Obama war plan vs jihadists criticized


WASHINGTON, D.C.: President Barack Obama’s request for congressional permission to wage war against the Islamic State (IS) group doesn’t go far enough to defeat the jihadist fighters, the US legislature’s top Republican said on Sunday (Monday in Manila).

Tantamount to a declaration of war, the authority sought from Congress last week would provide Obama political cover at home and a firmer legal basis on which to prosecute the fight.

Meanwhile, the top Democrat in the Senate Foreign Relations Committee said Obama’s proposal contains “largely undefined” wording that could be interpreted as license to wage open-ended war.

The US military has already been involved in airstrikes against Islamic State in Iraq and Syria since the middle of last year, and Obama on Wednesday (Thursday in Manila) asked Congress to formally back a global war against the group — but with limitations on the authorization’s duration and curbs on the use of ground forces.

House Speaker John Boehner, however, was sharply critical of the request, which he described as less than “smart.”

“The president is asking for less authority than he has today under previous authorizations. I don’t think that’s smart,” said Boehner, the top Republican in the House of Representatives.

“We need a robust strategy to take on ISIL [IS]. No one has seen one from this White House yet. In addition to a robust strategy, I think we need to have a robust authorization,” he said.

“I don’t believe what the president sent here gives him the flexibility, or the authority, to take on this enemy and to win,” Boehner told the Fox News Sunday program.

“I look at the submission by the president as the beginning of the process,” he added promising an “exhaustive series of congressional hearings.

“There will be a lot more discussion about this in the weeks ahead,” Boehner said.

Criticism from a Democrat
Sen. Robert Menendez of New Jersey, a top Democrat in the Senate Foreign Relations Committee, said in a recent interview Obama’s request that Congress approve a three-year authorization of military force specifically precludes “enduring offensive ground combat operations,” but what that means isn’t clear.
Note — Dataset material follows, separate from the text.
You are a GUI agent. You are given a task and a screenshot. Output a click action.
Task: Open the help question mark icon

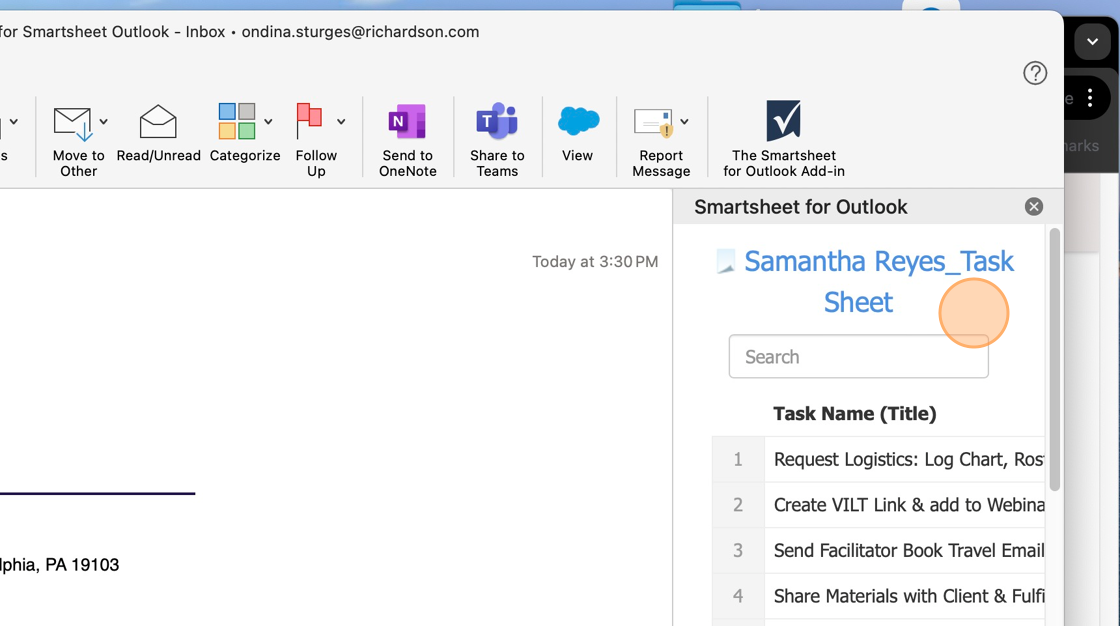tap(1035, 73)
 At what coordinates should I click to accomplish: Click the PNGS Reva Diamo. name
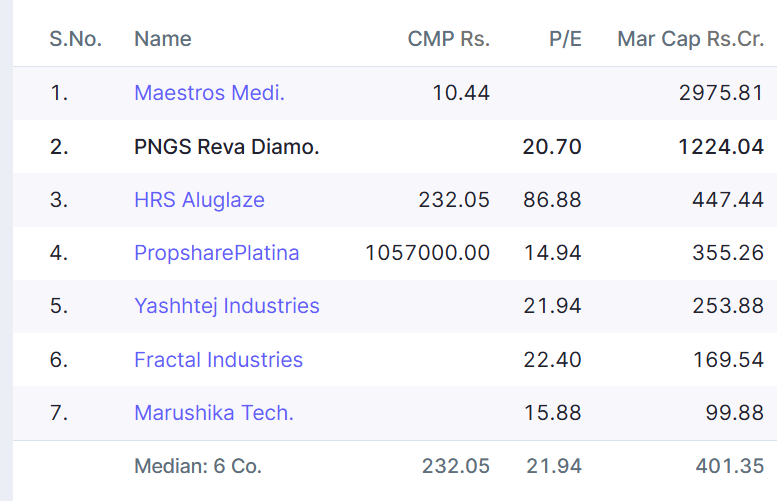tap(226, 147)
“The last thing we want to do is have an open-ended conflict without limitations,” said Menendez, who voted against the Iraq war resolution as a House member in 2002.
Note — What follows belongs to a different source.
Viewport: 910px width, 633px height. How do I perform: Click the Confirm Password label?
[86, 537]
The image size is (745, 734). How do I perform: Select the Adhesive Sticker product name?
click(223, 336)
“That’s the challenge, to give the president the authority and the support to defeat ISIL but not to give him and the next president an open-ended ability to conduct a very prolonged war with combat troops on the ground and everything we saw in Iraq and Afghanistan,” he said.

Menendez’s reservations about Obama’s proposed military-force resolution offer another example of his willingness to challenge — or even outright oppose — the administration on foreign policy.

Recently, he said the president struck a “bad deal for the Cuban people” in seeking to normalize relations with the Castro regime. And he accused administration officials of using talking points “straight out of Tehran” as they negotiate a deal aimed at preventing Iran from developing a nuclear weapon.

“He’s an independent person,” Sen. Bob Corker, Republican-Tennessee, chairman of the Foreign Relations Committee, said of Menendez. “If he has a different point of view, he certainly expresses it, and I think he expresses it well,” Corker added.

Menendez led the fight in the last Congress for a new military-force authorization targeting ISIL. Under his chairmanship, the Foreign Relations Committee approved — without support from Republicans — a resolution that authorized military force but prohibited ground troop operations except in specifically defined circumstances.

The legislative proposal Obama sent to Congress last week uses elements of that resolution, including a three-year sunset, no geographical limitations and repeal of the 2002 Iraq War authorization. But Menendez said he has warned administration officials that the vague wording on combat operations would be problematic for Democrats.

“Does that mean you can have ‘enduring’ defensive combat troops?” he asked during the interview on Thursday. “What does ‘enduring’ mean?” Menendez added.